Using NodeXL for citation analysis

Mar 9, 2010 at 3:00 PM

I'm completely new to NodeXL and have just been going through some of your documentation, tutorials, etc to see if this would be a good program for doing analysis on citations (who cites whom for a set of articles). But before I go further, I just wanted to see if anyone has thoughts on whether this is the right tool for doing this kind of work. I will have roughly 120 articles, and I'm going to create a database that tracks the citations for each of those 120 articles (anywhere from 3-100 citations... so probably around 6000 data points). We're interested in seeing who cites whom, the most influential articles, and maybe going deeper by creating codes for type of article (e.g. commentary, top-tier journal article, think tank research piece, etc) and/or general type of argument set forth in the article.

Does it make sense to use NodeXL for this work or would some other program be better (if you know of one)? Also, any pointers would be welcome on getting started if NodeXL is the right place for doing this? E.g. should each citation in each document get a separate row? We'll be using EndNote or RefWorks to track/download a lot of our citations, but we'll probably have to manually enter some. Appreciate some thoughts on this.

Mar 9, 2010 at 4:12 PM

Yes, I think NodeXL would be appropriate for the work you are doing.  There are many network graph analysis programs out there, but NodeXL's claim to fame is its ease of use: Everything is done within Excel 2007, so if you are comfortable with Excel, you are well on your way to being able to use NodeXL.

At its simplest, all you have to do to display a network graph within NodeXL is enter an edge list into the Edges worksheet.  Each edge is specified with the names of the two vertices the edge connects.  In your case, the vertices are articles and the edges are citations, so the Edges worksheet would look like this:

Vertex 1 Vertex 2
---------- ----------
Article1 Article2
Article3 Article4
Article3 Article1

Article1 has cited Article2, while Article3 has cited both Article4 and Article1.

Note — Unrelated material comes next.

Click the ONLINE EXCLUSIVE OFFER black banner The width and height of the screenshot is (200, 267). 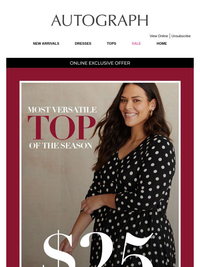100,63
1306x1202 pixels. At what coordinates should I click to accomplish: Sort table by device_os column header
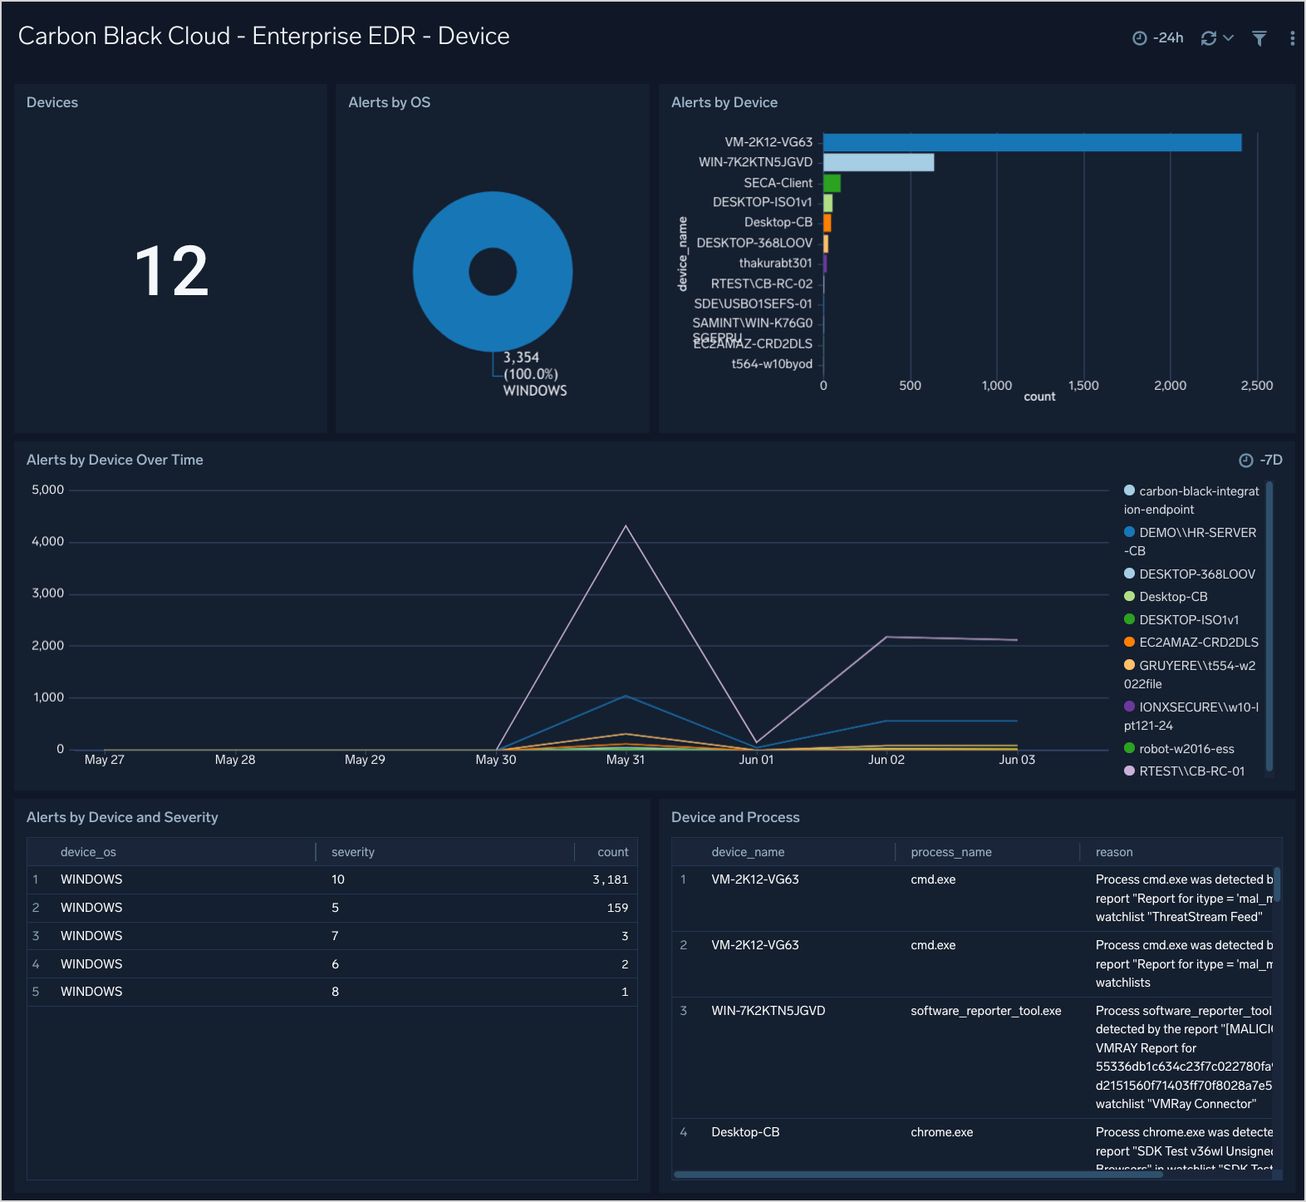point(88,852)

You can enter an edge list manually, of course, but one of the advantages of working within Excel is that Excel has all sorts of data import facilities you can take advantage of.  If your edge list is in a CSV file, or a tab-delimited file, or an XML file, or in a SQL database, or on a Web page, or in any number of other formats, you can easily get it into an Excel workbook.  And once it's in an Excel workbook, you can import it into the NodeXL workbook using our Import From Open Edge Workbook feature.

The appearance of the edges and vertices can be customized by filling in a variety of "Visual Property" columns: color, width, style, shape, opacity, and so on.  So if you code articles by type, you can show one type as red circles and another type as blue diamonds, for example.

NodeXL can calculate a set of "graph metrics" for you to aid in analysis of your citation network.  These include in-degree, out-degree, various centrality measures, clustering coefficient, and so on.

-- Tony


Mar 9, 2010 at 4:34 PM

Thanks a lot for this very comprehensive answer. This will help me get started.